When we came out from underground near Jersey City, there was nothing but that enormous gray cloud behind us. Someone said the towers had both collapsed. Others, including myself, refused to believe it. That was just the smoke, drifting around to obscure the view. They may be burning, but they couldn't actually go down.
In JC everything - the trains, the station - was in the process of shutting down, and so it was chaos. Thousands of people wandering the streets around Journal Square, without any idea where they were or how they would get home. Bits of dust and paper falling like snow. If I hadn't happened on a bus taking people on its way back to the depot, which lay a few towns up from mine, it would have been a much longer and more arduous day than it was.
I got home around noon, watched the news, finally got through to my family, and steadily ignored my flatmate's phone calling, knowing it had to be his family in Brazil. He worked for the stock exchange after all, splitting time between Brooklyn and Wall Street, and while I was relatively sure he was fine, I didn't want to say. His odyssey home wasn't untypical - he straggled in, having walked from the financial district to Brooklyn and back to the midtown ferries, sometime after nine that night. And he left that job, and the city, little more than a month later, even before I did.
Kiki was the first to call me that day, to make sure I was safe and sound.

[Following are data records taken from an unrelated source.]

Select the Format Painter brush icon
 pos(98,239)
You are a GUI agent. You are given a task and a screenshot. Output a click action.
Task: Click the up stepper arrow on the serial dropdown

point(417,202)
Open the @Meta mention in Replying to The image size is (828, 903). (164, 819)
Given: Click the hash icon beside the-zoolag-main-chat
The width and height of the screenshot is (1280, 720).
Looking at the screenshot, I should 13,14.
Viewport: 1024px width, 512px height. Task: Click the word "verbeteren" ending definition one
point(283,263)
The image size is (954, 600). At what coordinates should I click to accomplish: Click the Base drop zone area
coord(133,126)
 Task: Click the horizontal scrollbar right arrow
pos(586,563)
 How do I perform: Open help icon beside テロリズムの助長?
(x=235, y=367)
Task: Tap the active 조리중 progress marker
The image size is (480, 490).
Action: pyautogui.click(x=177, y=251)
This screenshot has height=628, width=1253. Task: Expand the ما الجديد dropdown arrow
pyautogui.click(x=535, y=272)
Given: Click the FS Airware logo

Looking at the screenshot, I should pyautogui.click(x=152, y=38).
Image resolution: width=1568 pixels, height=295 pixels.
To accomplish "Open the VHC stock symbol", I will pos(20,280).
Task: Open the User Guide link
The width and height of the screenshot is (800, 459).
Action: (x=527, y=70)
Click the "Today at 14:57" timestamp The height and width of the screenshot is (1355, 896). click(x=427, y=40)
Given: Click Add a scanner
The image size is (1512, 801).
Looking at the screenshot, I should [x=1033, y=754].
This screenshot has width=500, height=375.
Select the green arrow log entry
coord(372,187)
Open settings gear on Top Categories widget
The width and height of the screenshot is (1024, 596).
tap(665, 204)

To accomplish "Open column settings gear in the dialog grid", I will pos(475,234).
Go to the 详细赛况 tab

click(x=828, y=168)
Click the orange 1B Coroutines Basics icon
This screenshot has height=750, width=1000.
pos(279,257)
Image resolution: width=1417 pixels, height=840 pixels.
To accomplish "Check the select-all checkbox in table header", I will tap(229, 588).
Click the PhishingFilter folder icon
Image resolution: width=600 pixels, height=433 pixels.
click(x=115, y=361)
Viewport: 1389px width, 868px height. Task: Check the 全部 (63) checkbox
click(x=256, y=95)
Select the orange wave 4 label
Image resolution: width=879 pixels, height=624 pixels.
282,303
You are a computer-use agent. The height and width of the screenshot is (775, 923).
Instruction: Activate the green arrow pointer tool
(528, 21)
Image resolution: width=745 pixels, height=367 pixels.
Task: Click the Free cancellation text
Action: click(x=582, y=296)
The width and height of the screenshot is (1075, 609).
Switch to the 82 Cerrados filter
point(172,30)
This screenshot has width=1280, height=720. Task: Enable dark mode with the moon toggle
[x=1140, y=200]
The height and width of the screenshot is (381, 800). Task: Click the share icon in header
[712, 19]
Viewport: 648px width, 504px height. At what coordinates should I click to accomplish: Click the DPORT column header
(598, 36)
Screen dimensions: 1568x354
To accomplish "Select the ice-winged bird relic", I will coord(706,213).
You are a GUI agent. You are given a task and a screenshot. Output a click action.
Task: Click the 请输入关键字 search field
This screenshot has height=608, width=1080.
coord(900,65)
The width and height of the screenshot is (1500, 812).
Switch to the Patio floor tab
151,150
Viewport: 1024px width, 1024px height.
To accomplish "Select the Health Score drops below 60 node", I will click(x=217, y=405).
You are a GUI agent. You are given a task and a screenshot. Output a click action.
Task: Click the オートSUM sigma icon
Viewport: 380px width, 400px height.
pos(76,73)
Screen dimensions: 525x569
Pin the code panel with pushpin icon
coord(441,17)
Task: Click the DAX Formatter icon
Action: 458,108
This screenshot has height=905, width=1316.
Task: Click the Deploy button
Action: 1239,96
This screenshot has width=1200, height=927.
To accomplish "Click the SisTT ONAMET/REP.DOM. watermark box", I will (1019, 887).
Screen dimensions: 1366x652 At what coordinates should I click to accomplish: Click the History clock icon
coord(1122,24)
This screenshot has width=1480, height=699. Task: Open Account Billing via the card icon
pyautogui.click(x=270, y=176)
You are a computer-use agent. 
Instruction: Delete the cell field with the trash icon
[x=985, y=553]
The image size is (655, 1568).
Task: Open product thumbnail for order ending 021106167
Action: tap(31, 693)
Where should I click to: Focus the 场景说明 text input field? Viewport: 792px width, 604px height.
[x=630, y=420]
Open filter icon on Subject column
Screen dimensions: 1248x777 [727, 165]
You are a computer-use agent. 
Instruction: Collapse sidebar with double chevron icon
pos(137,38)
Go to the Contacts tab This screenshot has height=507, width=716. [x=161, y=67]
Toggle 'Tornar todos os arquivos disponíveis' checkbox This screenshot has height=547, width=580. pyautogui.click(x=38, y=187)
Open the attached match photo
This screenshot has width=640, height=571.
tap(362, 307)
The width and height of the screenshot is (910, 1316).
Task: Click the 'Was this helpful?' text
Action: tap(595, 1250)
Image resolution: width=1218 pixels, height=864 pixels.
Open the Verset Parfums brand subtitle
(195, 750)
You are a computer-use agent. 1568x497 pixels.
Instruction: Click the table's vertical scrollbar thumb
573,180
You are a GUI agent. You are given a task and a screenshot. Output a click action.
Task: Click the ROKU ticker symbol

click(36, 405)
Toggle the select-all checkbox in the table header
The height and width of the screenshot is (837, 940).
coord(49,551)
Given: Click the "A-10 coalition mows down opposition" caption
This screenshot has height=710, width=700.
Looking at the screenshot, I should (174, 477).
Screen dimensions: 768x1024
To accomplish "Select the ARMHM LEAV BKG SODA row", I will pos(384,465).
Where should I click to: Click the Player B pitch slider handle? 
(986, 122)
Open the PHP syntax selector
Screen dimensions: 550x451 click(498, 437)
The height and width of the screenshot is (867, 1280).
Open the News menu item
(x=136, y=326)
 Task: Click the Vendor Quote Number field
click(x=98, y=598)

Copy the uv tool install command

And that is my 9/11 story, which I don't really think about too much anymore, outside of...yearly anniversaries like this. There's a bit more, but I've already written a ton, without saying anything terribly profound. While it's amazing to think that I was there, as I sit here in rural Ohio listening to people talk about that morning five years ago today, I find it harder and harder, more and more of a reach to put my own claim in; "I was there." I'm so far away in space and time now; in the end I was very lucky to not lose anyone directly, though a few friends of friends lost their lives in the attack. The feeling is less "witness to history" than "bystander to history." But maybe I diminish it a little. I don't know.
I left that job a couple months later, that place on New Year's Eve 2001. I've been back to the city plenty of times, but I've never been to see the hole in the ground, and I don't imagine I will before something new is in its place.
It's five years and six days since I last was in the WTC, doing the long WTC PATH-NYC subway transfer on my way from Newark to 137th Street for classes, and I remember every last bit of it.
Like Ryan Adams, I still love you, New York. But I'm hard put to say if I could ever go back there to live.